[Collected data entries]
▬▬▬▬▬▬
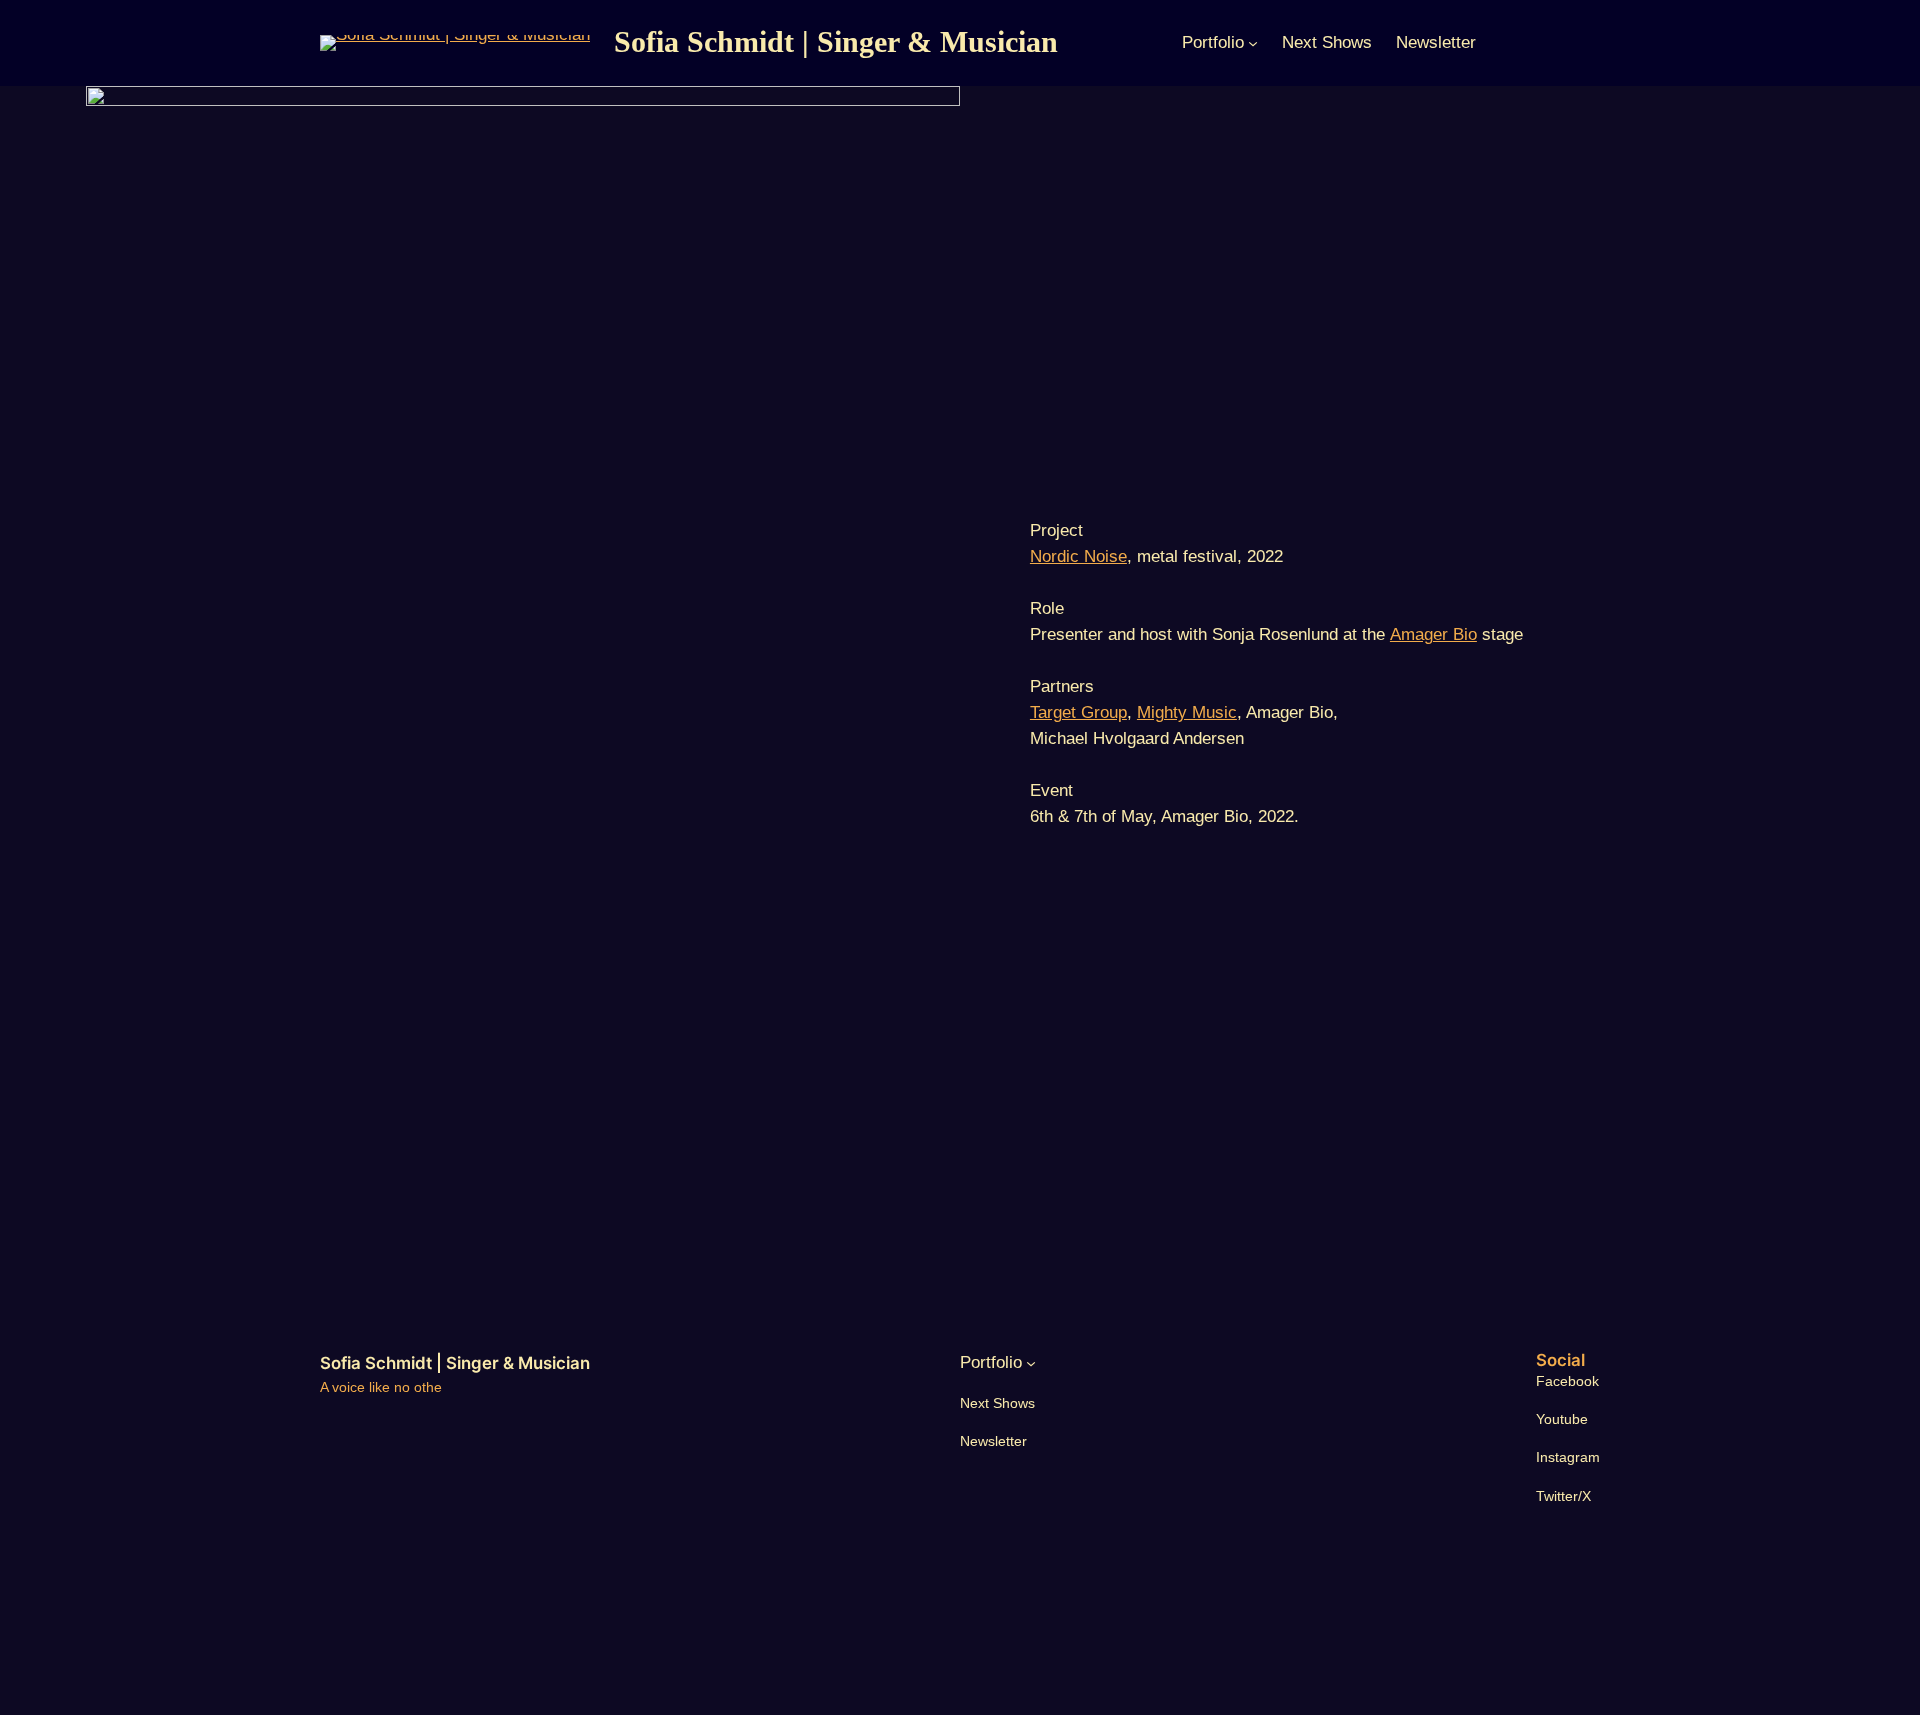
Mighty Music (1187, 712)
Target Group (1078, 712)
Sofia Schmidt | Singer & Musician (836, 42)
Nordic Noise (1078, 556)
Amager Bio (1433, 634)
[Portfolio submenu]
▬▬▬▬▬▬
■ **Task objective**
Write out, word for word, every line from the one containing "Sofia Schmidt | Singer & Musician (836, 42)" through the last line of the records above.

■ **Output for this exercise**
Sofia Schmidt | Singer & Musician (836, 42)
Nordic Noise (1078, 556)
Amager Bio (1433, 634)
[Portfolio submenu]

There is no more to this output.